Data for review
#####

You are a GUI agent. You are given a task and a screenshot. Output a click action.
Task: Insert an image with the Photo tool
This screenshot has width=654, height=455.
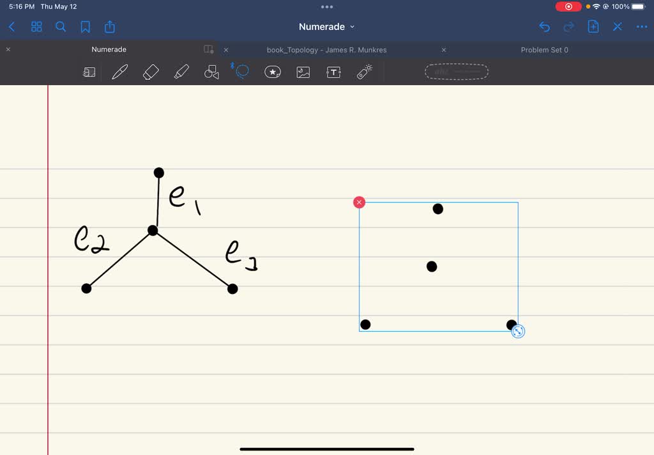(x=303, y=72)
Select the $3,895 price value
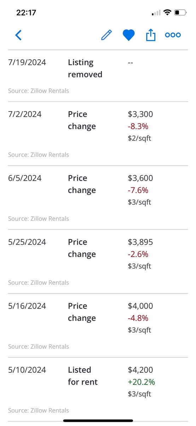Viewport: 196px width, 426px height. pos(140,242)
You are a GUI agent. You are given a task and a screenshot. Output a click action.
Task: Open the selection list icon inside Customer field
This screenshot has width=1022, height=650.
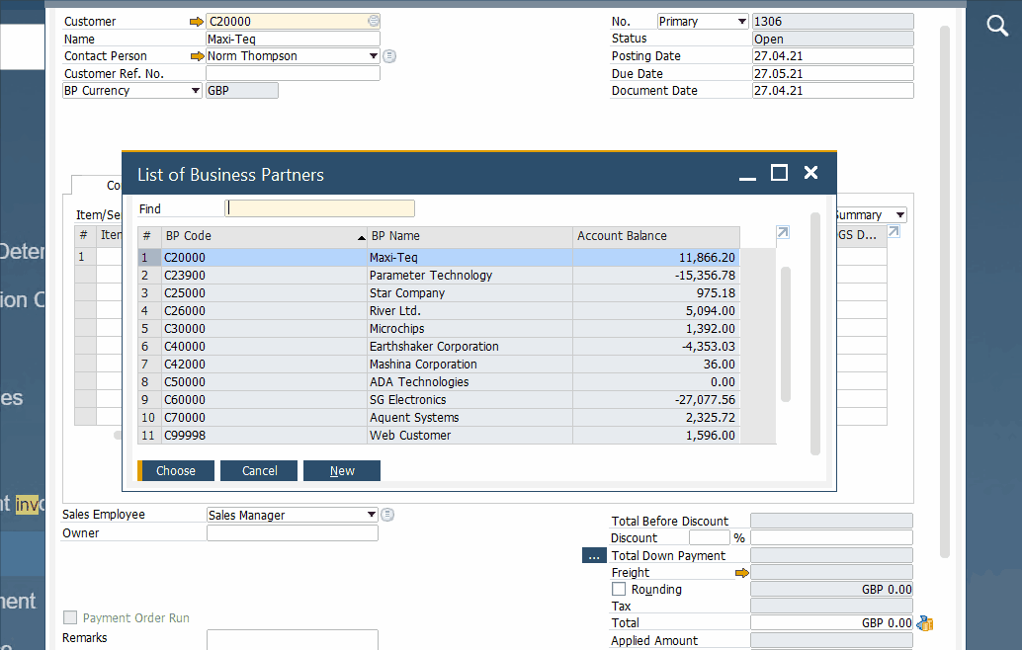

#####

Assignment
Without including the pictures, reproduce all entries exactly.

Solution
You are a GUI agent. You are given a task and a screenshot. Output a click action.
Task: Insert an image with the Photo tool
This screenshot has width=654, height=455.
(x=303, y=72)
Select the $3,895 price value
Viewport: 196px width, 426px height. pos(140,242)
You are a GUI agent. You are given a task and a screenshot. Output a click action.
Task: Open the selection list icon inside Customer field
This screenshot has width=1022, height=650.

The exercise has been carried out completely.